Queries

OpenStructure includes a powerful query system that allows you to perform custom selections on a molecular entity in a convenient way.

The Basics

It is often convenient to highlight or focus certain parts of the structure. OpenStructure includes a powerful query system that allows you to perform custom selections in a convenient way. Selections are carried out mainly by calling the Select method made available by EntityHandle and EntityView objects while providing a query string. Queries are written using a dedicated mini-language. For example, to select all arginine residues of a given structure, one would write:

arginines = model.Select('rname=ARG')

A simple selection query (called a predicate) consists of a property (here, rname), a comparison operator (here, =) and an argument (here, ARG). The return value of a call to the EntityHandle.Select() method is always an EntityView. The EntityView always contains a full hierarchy of elements, never standalone separated elements. In the above example, the EntityView called arginines will contain all chains from the structure called model that have at least one arginine. In turn these chains will contain all residues that have been identified as arginines. The residues themselves will contain references to all of their atoms.

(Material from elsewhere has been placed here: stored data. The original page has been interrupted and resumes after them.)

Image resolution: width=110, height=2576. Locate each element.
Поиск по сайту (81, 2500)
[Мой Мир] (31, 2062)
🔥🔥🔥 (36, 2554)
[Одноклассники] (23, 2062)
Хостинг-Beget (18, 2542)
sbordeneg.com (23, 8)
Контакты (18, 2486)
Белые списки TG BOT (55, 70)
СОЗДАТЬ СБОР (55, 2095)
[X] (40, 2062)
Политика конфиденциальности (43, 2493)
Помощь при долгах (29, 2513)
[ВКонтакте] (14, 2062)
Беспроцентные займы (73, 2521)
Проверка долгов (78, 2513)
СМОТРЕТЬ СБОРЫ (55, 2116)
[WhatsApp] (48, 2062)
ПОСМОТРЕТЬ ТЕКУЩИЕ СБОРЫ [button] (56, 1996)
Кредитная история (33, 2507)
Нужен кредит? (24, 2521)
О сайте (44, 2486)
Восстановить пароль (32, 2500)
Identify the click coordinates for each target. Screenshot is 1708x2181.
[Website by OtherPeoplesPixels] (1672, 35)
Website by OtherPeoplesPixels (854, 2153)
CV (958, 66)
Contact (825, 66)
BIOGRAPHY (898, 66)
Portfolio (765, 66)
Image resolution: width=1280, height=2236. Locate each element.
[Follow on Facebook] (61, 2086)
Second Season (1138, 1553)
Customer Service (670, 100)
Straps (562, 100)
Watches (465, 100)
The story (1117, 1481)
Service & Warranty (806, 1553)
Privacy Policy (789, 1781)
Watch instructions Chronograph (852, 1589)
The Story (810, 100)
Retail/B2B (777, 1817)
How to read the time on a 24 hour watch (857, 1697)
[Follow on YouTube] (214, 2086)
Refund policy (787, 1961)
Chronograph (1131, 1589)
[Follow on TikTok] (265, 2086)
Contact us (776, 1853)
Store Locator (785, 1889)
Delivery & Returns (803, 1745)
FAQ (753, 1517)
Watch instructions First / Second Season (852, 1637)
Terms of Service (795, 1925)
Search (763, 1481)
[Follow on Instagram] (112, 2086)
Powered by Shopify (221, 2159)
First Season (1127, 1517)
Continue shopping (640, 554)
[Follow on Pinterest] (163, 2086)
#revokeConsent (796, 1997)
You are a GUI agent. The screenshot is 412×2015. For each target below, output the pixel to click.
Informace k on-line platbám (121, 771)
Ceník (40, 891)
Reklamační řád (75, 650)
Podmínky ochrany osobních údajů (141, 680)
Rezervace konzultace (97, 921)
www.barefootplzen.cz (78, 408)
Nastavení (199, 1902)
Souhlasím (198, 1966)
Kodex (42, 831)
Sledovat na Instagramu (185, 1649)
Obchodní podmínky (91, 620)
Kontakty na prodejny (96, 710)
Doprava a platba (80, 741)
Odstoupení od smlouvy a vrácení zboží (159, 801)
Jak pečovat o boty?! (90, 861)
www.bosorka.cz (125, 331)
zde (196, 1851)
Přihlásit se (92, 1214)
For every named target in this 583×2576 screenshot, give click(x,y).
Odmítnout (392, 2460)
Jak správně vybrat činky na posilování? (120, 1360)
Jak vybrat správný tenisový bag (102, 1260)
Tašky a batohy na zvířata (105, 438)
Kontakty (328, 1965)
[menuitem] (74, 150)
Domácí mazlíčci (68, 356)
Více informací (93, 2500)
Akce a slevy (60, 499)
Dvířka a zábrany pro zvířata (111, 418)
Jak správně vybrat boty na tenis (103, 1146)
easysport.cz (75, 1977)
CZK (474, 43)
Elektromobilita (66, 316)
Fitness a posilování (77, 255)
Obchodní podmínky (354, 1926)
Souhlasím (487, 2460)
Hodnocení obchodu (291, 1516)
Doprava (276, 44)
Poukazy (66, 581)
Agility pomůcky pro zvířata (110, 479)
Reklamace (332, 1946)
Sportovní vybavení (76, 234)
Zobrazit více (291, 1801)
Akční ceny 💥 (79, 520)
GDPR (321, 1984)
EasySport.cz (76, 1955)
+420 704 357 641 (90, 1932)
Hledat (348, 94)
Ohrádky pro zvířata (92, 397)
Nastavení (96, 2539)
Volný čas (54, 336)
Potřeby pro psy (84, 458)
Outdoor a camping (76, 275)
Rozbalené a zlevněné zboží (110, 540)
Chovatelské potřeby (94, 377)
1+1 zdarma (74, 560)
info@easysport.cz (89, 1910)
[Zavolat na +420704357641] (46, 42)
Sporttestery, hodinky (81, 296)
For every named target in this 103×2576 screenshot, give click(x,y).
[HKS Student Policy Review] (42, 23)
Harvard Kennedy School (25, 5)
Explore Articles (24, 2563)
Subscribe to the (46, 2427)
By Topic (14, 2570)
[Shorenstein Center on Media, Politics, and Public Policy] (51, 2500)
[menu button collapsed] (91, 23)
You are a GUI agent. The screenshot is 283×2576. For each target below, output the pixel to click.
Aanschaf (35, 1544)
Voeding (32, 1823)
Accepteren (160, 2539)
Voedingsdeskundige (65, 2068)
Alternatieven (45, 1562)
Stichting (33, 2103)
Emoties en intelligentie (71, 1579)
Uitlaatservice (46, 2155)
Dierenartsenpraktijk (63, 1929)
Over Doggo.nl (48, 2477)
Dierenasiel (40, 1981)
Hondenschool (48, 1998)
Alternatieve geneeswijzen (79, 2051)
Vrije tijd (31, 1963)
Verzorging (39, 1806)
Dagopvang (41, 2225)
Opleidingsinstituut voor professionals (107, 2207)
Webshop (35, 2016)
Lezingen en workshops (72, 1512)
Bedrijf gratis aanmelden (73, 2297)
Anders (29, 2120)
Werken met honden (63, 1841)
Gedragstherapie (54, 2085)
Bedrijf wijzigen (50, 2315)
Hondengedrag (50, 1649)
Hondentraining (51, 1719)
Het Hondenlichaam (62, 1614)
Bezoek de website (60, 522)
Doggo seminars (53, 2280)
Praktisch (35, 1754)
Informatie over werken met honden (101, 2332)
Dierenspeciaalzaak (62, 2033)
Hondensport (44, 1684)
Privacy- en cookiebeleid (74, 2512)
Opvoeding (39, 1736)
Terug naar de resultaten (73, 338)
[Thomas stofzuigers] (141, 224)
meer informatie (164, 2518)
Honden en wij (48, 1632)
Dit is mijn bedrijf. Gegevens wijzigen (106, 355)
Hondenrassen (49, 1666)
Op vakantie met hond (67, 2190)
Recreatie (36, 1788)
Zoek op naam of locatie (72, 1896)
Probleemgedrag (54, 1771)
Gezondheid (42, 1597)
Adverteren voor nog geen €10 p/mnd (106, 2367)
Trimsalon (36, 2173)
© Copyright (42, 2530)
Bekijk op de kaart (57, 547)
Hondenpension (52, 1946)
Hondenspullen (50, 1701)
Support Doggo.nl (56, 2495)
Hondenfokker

Of course, queries are not limited to selecting residues based on their type, it is also possible to select atom by name:

c_betas = model.Select('aname=CB')

As before, c_betas is an instance of an EntityView object and contains a full hierarchy. The main difference to the previous example is that the selected residues do not contain a list of all of their atoms but only the C-beta. These examples clarify why the name ‘view’ was chosen for this result of a Select() statement. It represents a reduced, restrained way of looking at the original structure.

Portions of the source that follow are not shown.